IceBreaker for Conversational Agents: Breaking the First-Message Barrier with Personalized Starters¶
Conference: ACL 2026
arXiv: 2604.18375
Code: None (Industrial deployment system)
Area: Recommender Systems / Conversational Systems
Keywords: Proactive Dialogue Initiation, Personalized Session Starters, Interest Distillation, Preference Alignment, Cold Start
TL;DR¶
This paper proposes IceBreaker, which addresses the "first-message barrier" for conversational agents through a two-step "handshake"—Resonance-aware Interest Distillation to capture trigger interests and Interaction-oriented Starter Generation coupled with Personalized Preference Alignment. In A/B testing on one of the world's largest conversational products, it increased active user days by +1.84‰ and click-through rate (CTR) by +94.25‰.
Background & Motivation¶
Background: Conversational agents (e.g., ChatGPT, Doubao) are shifting from passive response to proactive engagement. Prior studies focus on proactivity within dialogues, such as generating follow-up questions or topic guidance, but these occur after a conversation has already started.
Limitations of Prior Work: A neglected product bottleneck exists at the initiation stage—the "first-message barrier." Users may have vague needs without clear query intent and lack awareness of the agent's capabilities, leading to approximately 20% of users leaving the product without initiating any conversation.
Key Challenge: The initiation stage lacks immediate context to guide responses. Unlike the mid-dialogue stage, initiation must operate at "cold start" moments without explicit user intent.
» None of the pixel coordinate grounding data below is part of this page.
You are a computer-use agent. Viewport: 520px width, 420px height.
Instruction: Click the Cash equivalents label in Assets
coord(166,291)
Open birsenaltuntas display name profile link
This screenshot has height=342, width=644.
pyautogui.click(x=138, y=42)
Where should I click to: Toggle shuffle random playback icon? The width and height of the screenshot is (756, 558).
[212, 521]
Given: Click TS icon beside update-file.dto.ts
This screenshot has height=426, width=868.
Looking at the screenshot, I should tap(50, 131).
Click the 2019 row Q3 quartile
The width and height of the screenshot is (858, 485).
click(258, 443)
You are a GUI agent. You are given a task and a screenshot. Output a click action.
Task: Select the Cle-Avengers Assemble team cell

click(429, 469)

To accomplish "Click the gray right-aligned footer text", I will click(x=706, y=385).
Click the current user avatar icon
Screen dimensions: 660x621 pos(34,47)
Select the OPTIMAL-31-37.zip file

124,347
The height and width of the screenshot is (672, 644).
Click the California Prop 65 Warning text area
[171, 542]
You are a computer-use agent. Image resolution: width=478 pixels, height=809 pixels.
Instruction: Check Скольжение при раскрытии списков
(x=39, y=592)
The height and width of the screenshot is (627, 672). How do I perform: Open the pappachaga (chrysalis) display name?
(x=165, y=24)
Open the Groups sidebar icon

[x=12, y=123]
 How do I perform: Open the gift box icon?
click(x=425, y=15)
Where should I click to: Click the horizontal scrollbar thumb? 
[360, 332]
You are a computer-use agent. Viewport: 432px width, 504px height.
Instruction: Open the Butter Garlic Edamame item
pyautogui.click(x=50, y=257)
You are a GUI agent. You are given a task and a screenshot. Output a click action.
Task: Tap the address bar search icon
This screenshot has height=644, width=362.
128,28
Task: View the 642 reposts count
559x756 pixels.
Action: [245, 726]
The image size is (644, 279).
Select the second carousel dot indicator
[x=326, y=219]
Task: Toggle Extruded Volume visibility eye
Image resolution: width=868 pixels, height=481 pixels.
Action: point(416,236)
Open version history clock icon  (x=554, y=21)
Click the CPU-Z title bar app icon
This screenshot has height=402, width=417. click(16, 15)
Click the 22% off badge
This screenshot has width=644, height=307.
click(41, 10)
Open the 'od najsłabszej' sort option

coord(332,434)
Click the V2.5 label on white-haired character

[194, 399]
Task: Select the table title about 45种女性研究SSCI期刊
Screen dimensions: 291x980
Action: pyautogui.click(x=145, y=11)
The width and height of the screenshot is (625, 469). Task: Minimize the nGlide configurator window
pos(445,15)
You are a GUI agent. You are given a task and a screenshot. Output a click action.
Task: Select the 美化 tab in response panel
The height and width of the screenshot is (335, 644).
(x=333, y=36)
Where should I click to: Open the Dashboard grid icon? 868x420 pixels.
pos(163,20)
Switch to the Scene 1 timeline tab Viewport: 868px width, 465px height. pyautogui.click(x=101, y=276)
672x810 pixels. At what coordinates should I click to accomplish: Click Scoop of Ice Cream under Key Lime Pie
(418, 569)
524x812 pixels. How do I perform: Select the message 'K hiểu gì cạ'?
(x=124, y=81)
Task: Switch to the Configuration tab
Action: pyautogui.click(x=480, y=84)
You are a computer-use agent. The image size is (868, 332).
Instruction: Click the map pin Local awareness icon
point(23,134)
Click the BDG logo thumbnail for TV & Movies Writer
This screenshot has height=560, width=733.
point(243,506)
Furthermore, user preferences are highly personalized and follow a long-tail distribution; uniform alignment goals tend to generate generalized starters that fail to resonate with individuals.
Goal: Formalize proactive initiation as a "session starter generation" task, producing personalized starter questions to guide users into conversations.
Key Insight: Mimic how humans initiate conversations in cold-start scenarios—first identifying potential resonant interest points, then using appropriate phrasing to trigger interaction.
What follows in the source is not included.